Klara and the Sun
This is my first time reading a book by Kazuo Ishiguro, and although this one left me unmoved I know I will read more of his works. This follows Klara, an Artificial Friend robot, or AF, as she keeps her friend Josie company as she grows into young adulthood. Klara’s musings on loneliness were interesting, but overall this was just an okay read for me.

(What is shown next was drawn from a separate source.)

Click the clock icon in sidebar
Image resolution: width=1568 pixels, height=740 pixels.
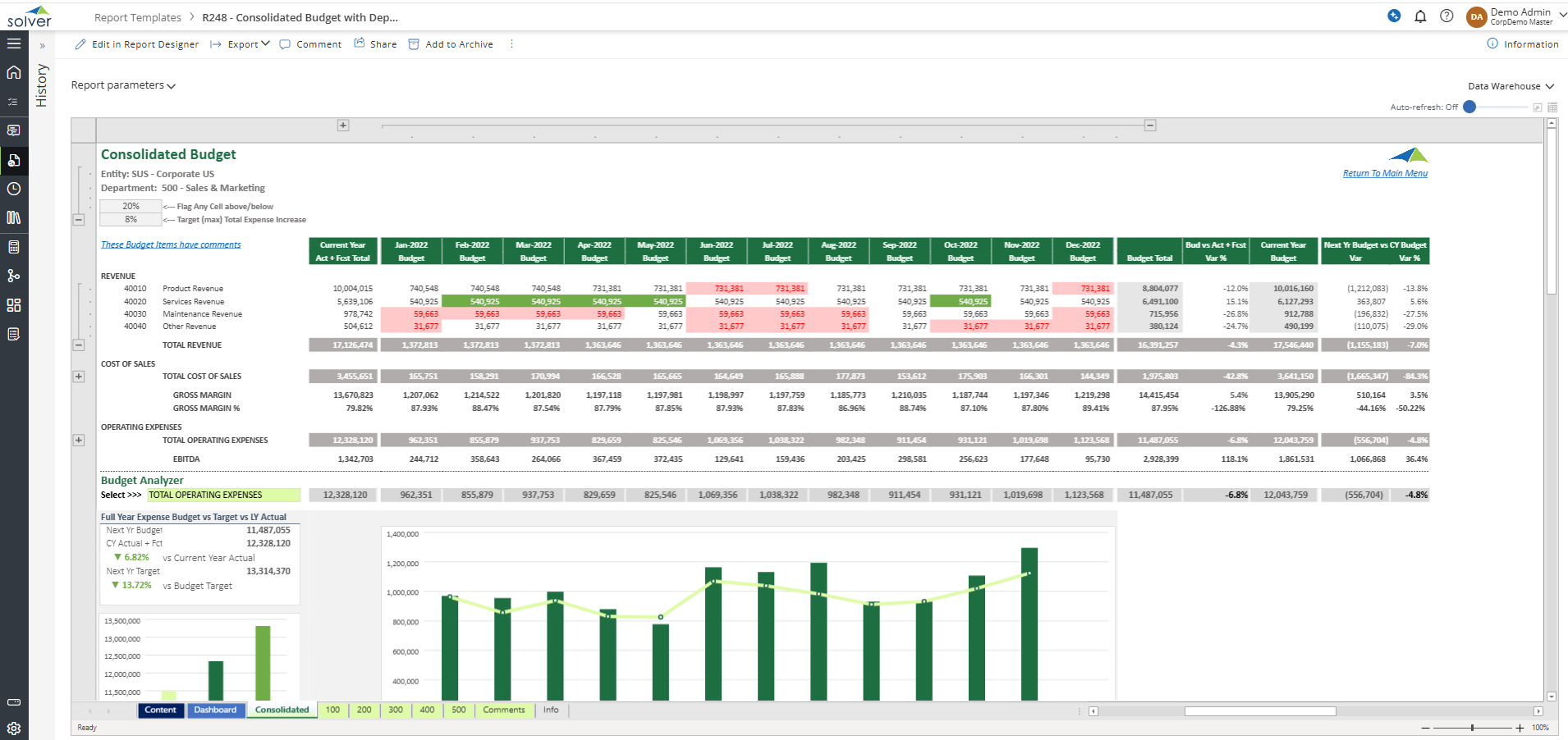(14, 189)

I was more fascinated by the background of this world than I was in Josie and company. I also loved the beginning when Klara was at the front of the store taking in the Sun, observing the world around her with her robot friend, Rose. It started off really strong, before Josie’s story began to unravel. The things that took place after Klara was adopted as Josie’s AF were interesting, but I didn’t really get attached to any of the characters beyond Klara so I just couldn’t get invested. I understand that that wasn’t the point, but it was all very confusing. I really love sci-fi and reading books with AI characters. It brings up great questions about what makes us human, but this one missed the mark for me. I was probably expecting something more sci-fi but this definitely falls more into the literary fiction category. I probably came into this with my own expectations, and in the end I was left feeling what the heck did I just read and not in the good way. After talking to a friend that has read his other works, it seems this is one I probably shouldn’t have started with. I still appreciate this novel and its genre bending feel, and maybe I will come back to it when I have a greater understanding of Kazuo Ishiguro, but also maybe not.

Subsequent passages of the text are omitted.